ASSIGNMENT –
Return only the stretch of the material below that begins with the line containing "Show details (1054, 2433)" and ends with the line containing "Your Privacy Rights (48, 2569)", exactly; both of those lines belong to it.
---- EXERCISE INPUT
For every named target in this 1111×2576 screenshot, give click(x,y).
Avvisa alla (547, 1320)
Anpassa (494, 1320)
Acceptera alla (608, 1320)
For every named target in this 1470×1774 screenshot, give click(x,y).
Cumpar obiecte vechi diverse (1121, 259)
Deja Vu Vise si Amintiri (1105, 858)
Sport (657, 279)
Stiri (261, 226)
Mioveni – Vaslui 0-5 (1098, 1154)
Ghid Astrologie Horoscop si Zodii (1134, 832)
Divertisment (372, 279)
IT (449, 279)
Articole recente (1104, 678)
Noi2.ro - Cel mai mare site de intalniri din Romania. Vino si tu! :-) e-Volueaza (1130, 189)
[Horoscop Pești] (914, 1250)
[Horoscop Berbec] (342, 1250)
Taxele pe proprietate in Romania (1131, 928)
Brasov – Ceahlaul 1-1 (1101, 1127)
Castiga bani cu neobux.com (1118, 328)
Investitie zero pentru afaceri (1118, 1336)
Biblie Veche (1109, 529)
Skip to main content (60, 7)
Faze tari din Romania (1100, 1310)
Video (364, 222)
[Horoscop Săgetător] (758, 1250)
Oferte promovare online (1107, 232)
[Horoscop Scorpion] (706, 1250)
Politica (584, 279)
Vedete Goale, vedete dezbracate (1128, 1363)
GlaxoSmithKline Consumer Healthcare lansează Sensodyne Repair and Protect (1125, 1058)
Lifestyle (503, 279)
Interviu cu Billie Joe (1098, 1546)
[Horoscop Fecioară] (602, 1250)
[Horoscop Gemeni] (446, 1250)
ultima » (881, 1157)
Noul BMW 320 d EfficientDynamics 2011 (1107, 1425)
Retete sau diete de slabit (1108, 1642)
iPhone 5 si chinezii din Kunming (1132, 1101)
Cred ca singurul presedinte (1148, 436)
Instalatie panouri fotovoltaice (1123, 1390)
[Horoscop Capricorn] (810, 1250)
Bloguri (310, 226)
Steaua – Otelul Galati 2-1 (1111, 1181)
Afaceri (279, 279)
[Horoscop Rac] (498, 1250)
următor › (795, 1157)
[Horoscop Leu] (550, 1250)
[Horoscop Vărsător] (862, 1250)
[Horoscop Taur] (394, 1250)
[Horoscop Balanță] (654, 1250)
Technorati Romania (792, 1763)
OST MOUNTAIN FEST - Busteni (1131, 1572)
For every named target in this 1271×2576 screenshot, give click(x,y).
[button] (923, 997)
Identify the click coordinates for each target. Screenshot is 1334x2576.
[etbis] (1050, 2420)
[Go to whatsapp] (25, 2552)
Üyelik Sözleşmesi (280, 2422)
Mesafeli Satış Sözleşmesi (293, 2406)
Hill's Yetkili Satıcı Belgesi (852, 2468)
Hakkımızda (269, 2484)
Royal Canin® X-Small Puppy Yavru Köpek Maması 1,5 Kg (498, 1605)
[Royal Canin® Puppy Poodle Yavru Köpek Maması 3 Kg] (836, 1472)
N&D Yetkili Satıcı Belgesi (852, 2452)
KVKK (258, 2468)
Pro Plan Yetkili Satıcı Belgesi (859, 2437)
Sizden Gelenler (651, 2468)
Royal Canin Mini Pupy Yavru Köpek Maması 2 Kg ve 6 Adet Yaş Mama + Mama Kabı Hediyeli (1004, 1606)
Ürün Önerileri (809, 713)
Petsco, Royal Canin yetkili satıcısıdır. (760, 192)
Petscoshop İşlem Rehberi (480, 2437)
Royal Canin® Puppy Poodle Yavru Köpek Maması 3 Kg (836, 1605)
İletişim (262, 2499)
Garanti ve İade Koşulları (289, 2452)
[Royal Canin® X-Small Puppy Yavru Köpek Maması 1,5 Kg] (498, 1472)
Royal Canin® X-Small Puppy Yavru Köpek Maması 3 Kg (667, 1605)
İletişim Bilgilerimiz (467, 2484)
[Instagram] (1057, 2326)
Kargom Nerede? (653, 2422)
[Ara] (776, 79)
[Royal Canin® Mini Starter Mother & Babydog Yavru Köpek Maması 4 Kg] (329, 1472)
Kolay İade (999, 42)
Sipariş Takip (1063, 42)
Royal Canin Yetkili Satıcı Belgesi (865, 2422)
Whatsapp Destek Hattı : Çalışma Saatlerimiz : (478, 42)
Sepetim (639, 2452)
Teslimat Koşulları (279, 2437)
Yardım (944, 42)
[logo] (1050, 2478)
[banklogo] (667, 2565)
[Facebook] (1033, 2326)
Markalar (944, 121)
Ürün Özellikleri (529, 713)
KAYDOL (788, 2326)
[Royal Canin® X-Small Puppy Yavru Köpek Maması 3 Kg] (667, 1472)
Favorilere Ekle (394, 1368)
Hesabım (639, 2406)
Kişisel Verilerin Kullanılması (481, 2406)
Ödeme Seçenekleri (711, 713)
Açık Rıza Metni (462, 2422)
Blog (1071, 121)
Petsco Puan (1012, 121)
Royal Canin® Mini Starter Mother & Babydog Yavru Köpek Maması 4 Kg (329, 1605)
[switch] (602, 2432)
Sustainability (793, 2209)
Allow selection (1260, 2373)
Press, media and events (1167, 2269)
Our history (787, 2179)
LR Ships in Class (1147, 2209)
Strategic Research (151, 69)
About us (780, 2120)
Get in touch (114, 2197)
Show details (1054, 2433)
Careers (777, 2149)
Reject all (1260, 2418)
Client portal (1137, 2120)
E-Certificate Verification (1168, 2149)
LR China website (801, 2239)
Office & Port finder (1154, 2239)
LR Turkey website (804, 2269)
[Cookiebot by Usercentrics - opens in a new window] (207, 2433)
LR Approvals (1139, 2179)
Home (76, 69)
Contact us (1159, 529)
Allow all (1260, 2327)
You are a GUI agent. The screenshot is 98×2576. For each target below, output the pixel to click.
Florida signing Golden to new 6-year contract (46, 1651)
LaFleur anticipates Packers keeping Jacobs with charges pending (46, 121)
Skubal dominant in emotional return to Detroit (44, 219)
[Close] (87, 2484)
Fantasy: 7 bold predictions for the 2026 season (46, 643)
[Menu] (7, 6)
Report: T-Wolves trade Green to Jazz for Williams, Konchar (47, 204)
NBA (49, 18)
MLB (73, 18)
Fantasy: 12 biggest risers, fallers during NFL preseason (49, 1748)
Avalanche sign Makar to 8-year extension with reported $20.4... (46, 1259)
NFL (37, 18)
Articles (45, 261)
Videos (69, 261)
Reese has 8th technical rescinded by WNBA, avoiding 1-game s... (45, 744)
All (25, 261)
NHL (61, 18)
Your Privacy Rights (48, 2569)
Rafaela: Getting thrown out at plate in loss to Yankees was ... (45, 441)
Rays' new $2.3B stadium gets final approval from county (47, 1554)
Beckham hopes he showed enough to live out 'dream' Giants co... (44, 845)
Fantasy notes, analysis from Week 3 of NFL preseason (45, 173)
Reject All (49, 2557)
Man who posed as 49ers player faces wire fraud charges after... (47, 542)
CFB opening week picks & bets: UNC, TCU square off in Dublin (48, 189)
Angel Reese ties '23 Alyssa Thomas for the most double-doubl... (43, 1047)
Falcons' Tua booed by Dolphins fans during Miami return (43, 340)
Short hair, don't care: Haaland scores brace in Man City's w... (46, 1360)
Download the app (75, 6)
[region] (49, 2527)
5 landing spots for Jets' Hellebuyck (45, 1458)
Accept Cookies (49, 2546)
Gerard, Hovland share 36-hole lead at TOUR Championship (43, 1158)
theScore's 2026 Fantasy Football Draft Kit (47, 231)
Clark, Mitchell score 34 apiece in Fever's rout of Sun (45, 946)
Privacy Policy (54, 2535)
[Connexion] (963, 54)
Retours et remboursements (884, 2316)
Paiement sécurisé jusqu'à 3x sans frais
--------
ANSWER BOX –
Show details (1054, 2433)
Careers (777, 2149)
Reject all (1260, 2418)
Client portal (1137, 2120)
E-Certificate Verification (1168, 2149)
LR China website (801, 2239)
Office & Port finder (1154, 2239)
LR Turkey website (804, 2269)
[Cookiebot by Usercentrics - opens in a new window] (207, 2433)
LR Approvals (1139, 2179)
Home (76, 69)
Contact us (1159, 529)
Allow all (1260, 2327)
You are a GUI agent. The screenshot is 98×2576. For each target below, output the pixel to click.
Florida signing Golden to new 6-year contract (46, 1651)
LaFleur anticipates Packers keeping Jacobs with charges pending (46, 121)
Skubal dominant in emotional return to Detroit (44, 219)
[Close] (87, 2484)
Fantasy: 7 bold predictions for the 2026 season (46, 643)
[Menu] (7, 6)
Report: T-Wolves trade Green to Jazz for Williams, Konchar (47, 204)
NBA (49, 18)
MLB (73, 18)
Fantasy: 12 biggest risers, fallers during NFL preseason (49, 1748)
Avalanche sign Makar to 8-year extension with reported $20.4... (46, 1259)
NFL (37, 18)
Articles (45, 261)
Videos (69, 261)
Reese has 8th technical rescinded by WNBA, avoiding 1-game s... (45, 744)
All (25, 261)
NHL (61, 18)
Your Privacy Rights (48, 2569)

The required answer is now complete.